12 Replies Latest reply on Oct 15, 2013 9:06 AM by Russell Christopher

    What server hardware requirements will I need to run large extracts (60+ GB)?

    Rich Lucas

      I know Tableau's customers include some of the largest companies in the world and imagine they have VERY large extracts that they are running. 

       

      Currently we have hardware with:

       

      CPU - 8-Core

      RAM - 32 GB

      Storage - 250 GB

       

      We are having extracts time out that are anywhere between 20-80 GB in size.  Does anyone have any recommendation to help the performance. 

       

      Running the query in SQL for one of the data sources runs in about 23 minutes, but the extract in Tableau takes over 2 hours. 

       

      Any input would be EXTREMELY helpful!

       

      Thanks,

       

      Rich

        • 1. Re: What server hardware requirements will I need to run large extracts (60+ GB)?
          Toby Erkson

          You're hardware is fine, it's the server tuning you need to perform now


          Here's part of my batch file I run after installing Tableau Server:

          @ECHO OFF

          REM  Set PROD Tableau Server v.8 settings for high extract environment.

          REM  20May2013

           

          ECHO %Stopping server...

          tabadmin stop

           

          REM  Turn on echoing to show what's being changed.

          @ECHO ON

           

          REM 28800 minutes = 8 hours

          tabadmin set backgrounder.querylimit 28800

           

          REM 900 seconds = 15 minutes

          tabadmin set vizqlserver.querylimit 900

           

          REM 20 minutes

          tabadmin set vizqlserver.session.expiry.timeout 20

           

          REM 120 minutes = 2 hours

          tabadmin set wgserver.session.idle_limit 120


          REM Set VizQL Server processes
          tabadmin set workerX.vizqlserver.procs 3

           

           

          REM Set Background Server processes
          REM Currently must be manually set to two.

          ...

          @ECHO OFF
          ECHO Configuring the server, please wait...
          tabadmin configure
          ECHO Starting the server...
          tabadmin start
          ECHO Done!

           

          Now go to the TabWiki to see what these commands mean and adjust for your environment.  Mine were just guesses with a little geek's intuition based on how the server is being used so I can't really give any solid numbers for you.  Changes are easy so if something doesn't work then just change the value and re-run the batch file.

           

          It goes w/o saying (but we do it anyway) that well-formed extracts are key to quicker data retrieval so take a critical eye to building and filtering them.

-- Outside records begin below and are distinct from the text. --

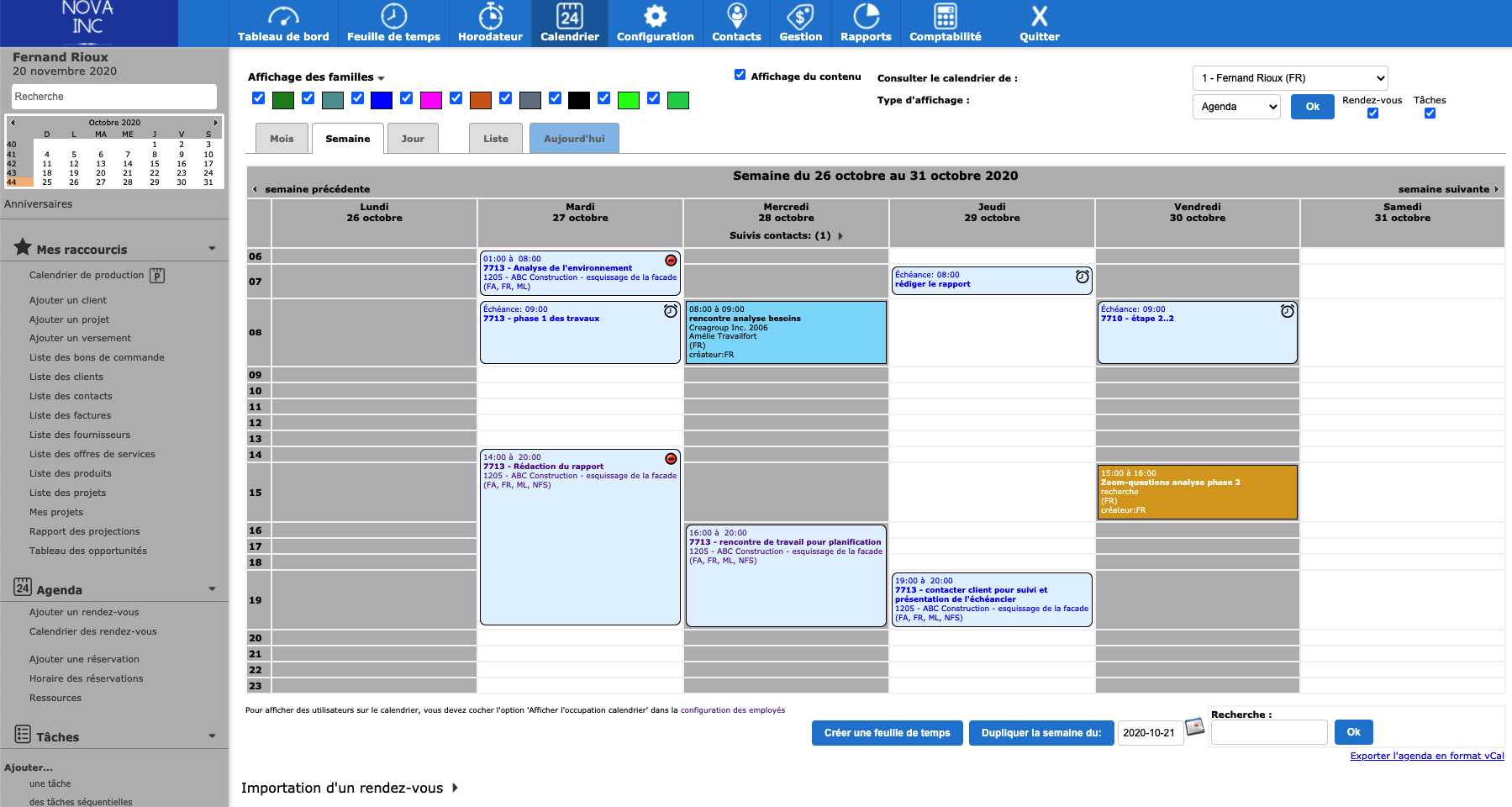Viewport: 1512px width, 807px height.
Task: Click the calendar picker icon beside date field
Action: click(1194, 727)
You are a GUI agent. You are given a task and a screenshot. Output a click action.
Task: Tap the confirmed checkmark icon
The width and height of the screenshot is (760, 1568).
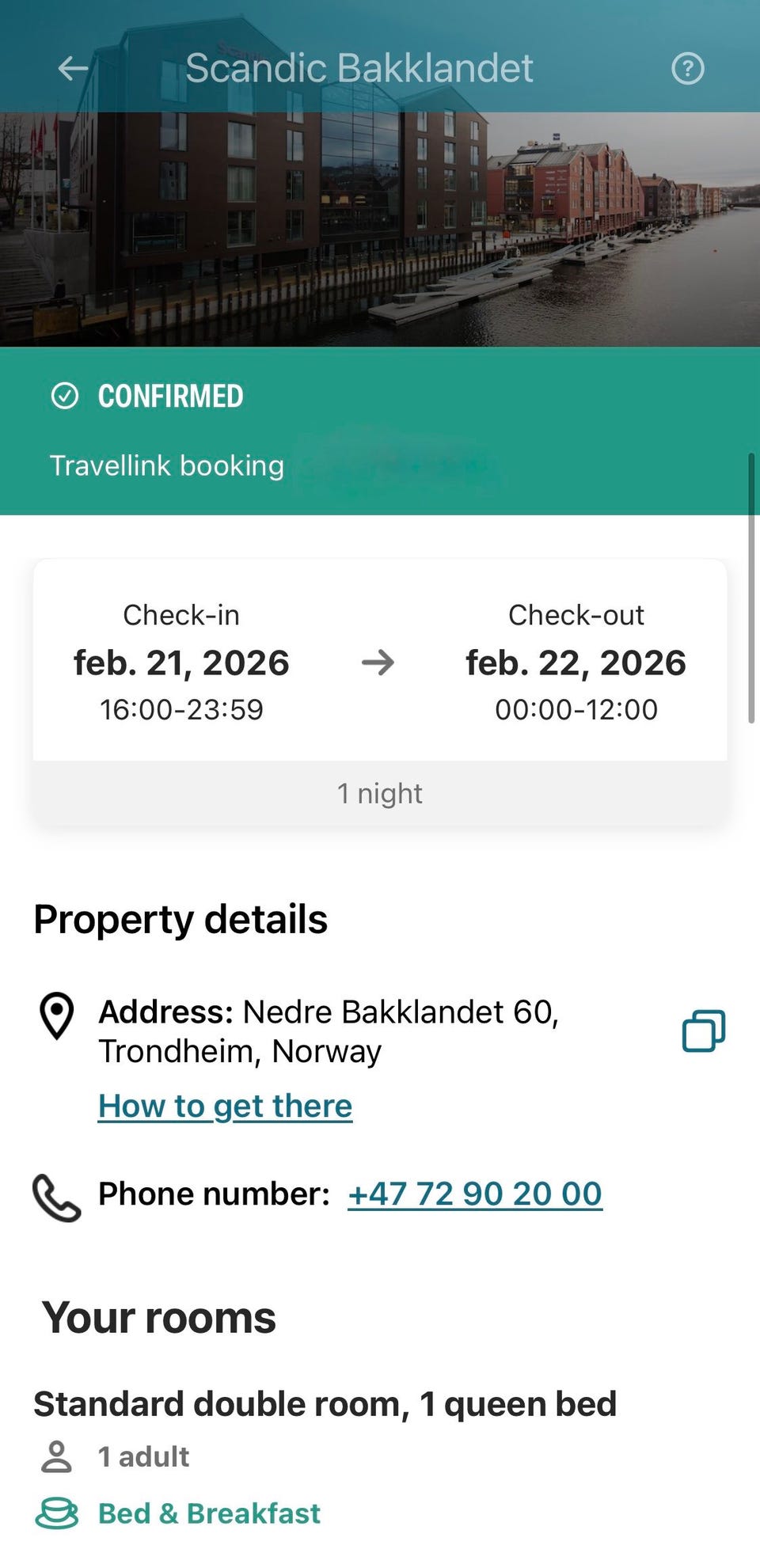tap(65, 396)
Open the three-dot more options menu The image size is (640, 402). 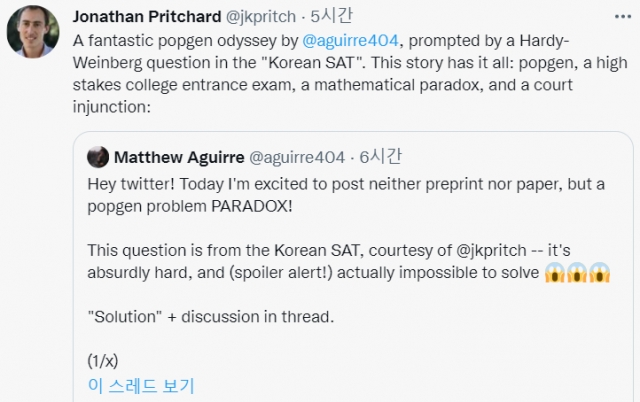pos(622,17)
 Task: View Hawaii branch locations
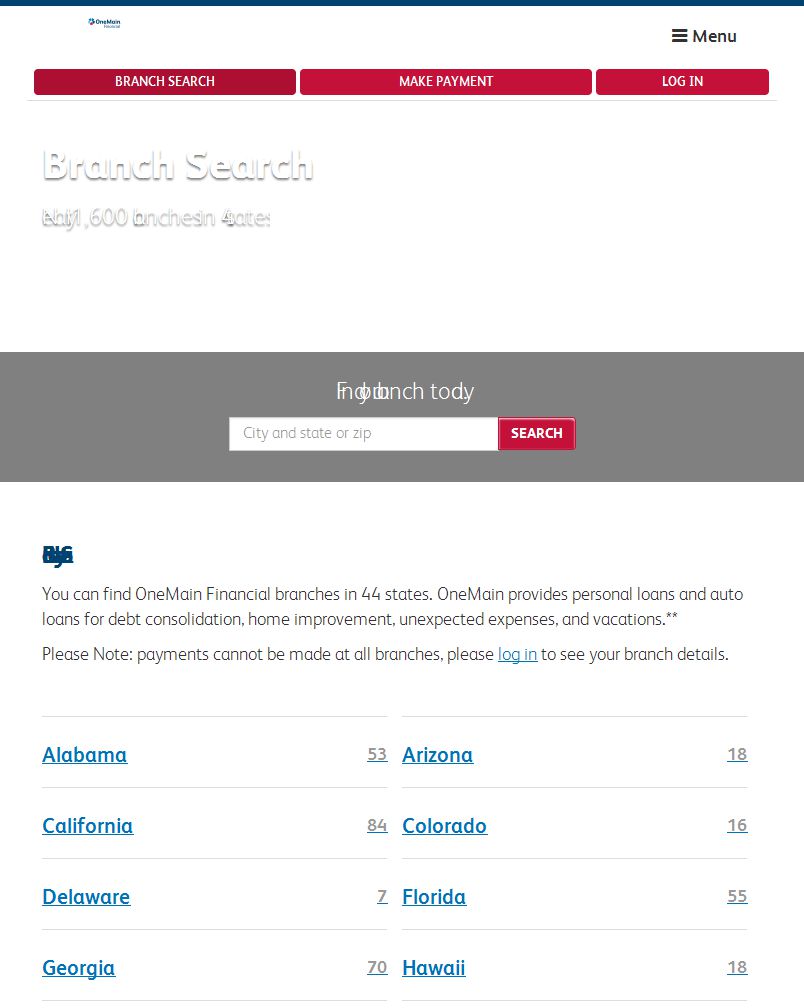(433, 968)
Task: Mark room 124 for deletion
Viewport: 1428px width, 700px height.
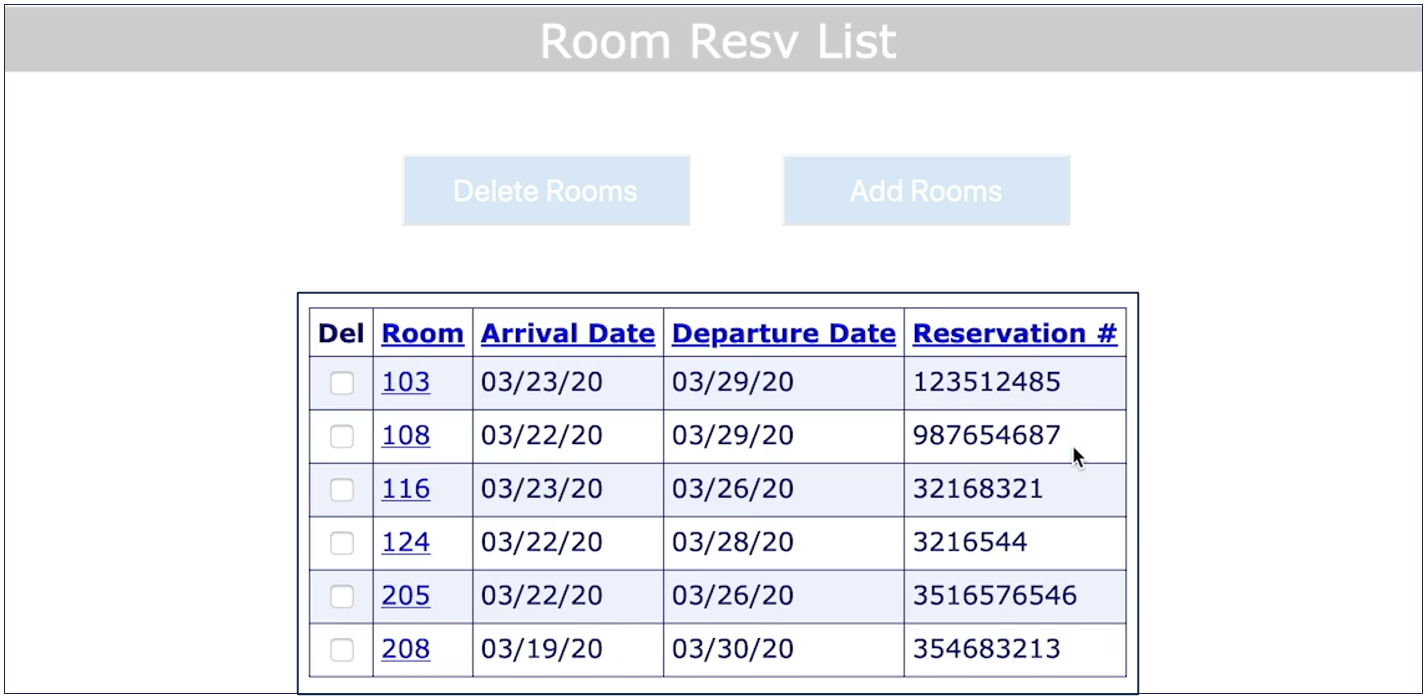Action: click(342, 543)
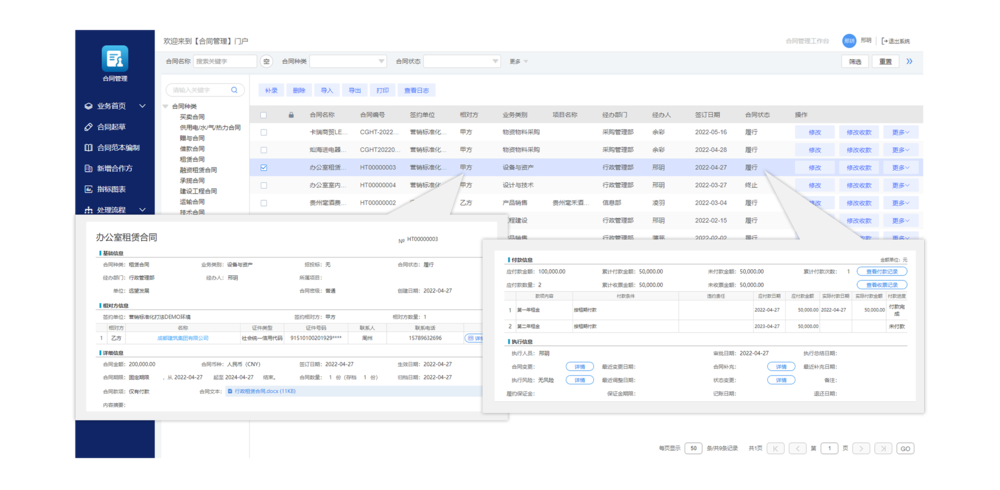Click the 查看日志 button

click(x=416, y=90)
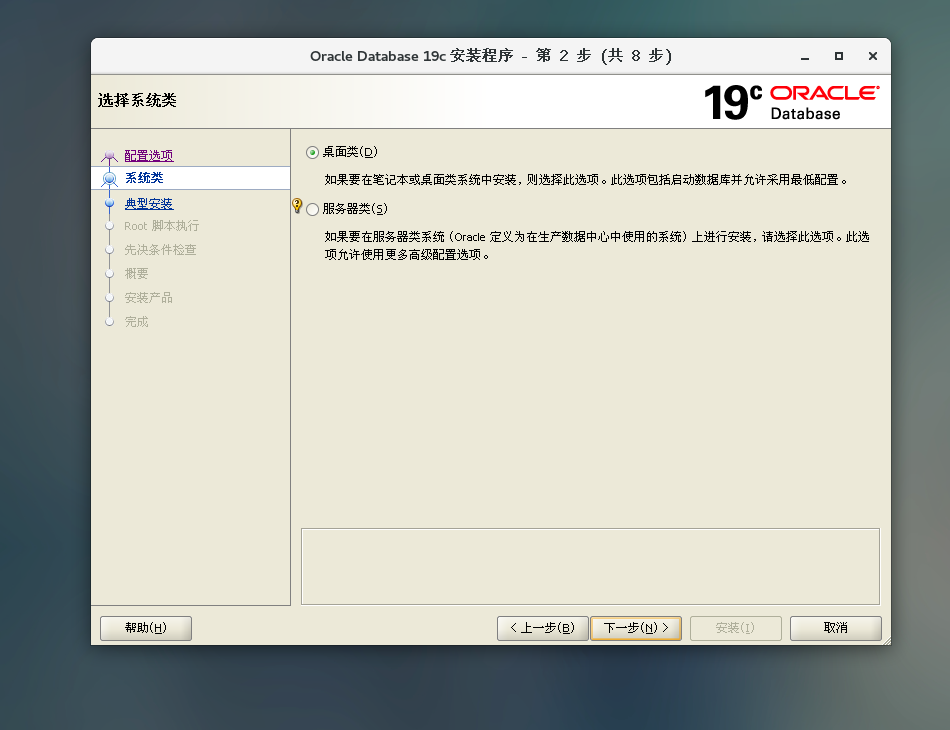Click the 上一步 button
This screenshot has height=730, width=950.
[x=542, y=628]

          1 of 1 people found this helpful
          • 2. Re: What server hardware requirements will I need to run large extracts (60+ GB)?
            Rich Lucas

            Thank you, Toby.

             

            I am not familiar with this code, but forwarded this to our DBA in charge of the configuration. 

             

            Is this just changing the time out limit on the server or does this actually help improve the performance of the extracts?

             

            Thanks again for your help!

             

            Rich

            • 3. Re: What server hardware requirements will I need to run large extracts (60+ GB)?
              Ron Chipman

              Toby,

               

              Thanks a million for your input.  Love having great comrades within the community to help us newbies out.

               

              To your comment about well-formed extracts.  What are the 'definitions' of this?  I would hope, given all the advances in technology that we should be able to leverage our well formed star-schemas 'as-is' so that we can use a single extract to support many custom analytics -- this reduces maintenance and enhancement efforts -- the largest cost of an organization as you build out new capabilities.

               

              We have a simple fact table with 8 dimensions.  If we limit the time parameters to rolling three years (2011 - 2013, for now), then we have 60 - 100m rows of data, and we have attempted to cut out unique text fields and redundant ids, but we want to keep as many attributes as possible to enable the exploratory analysis.  Rich Lucas mentioned 60GB+, some of these may be closer to 200GB, but I got to imagine that still isn't 'large'.

               

              Am I expecting too much from Tableau?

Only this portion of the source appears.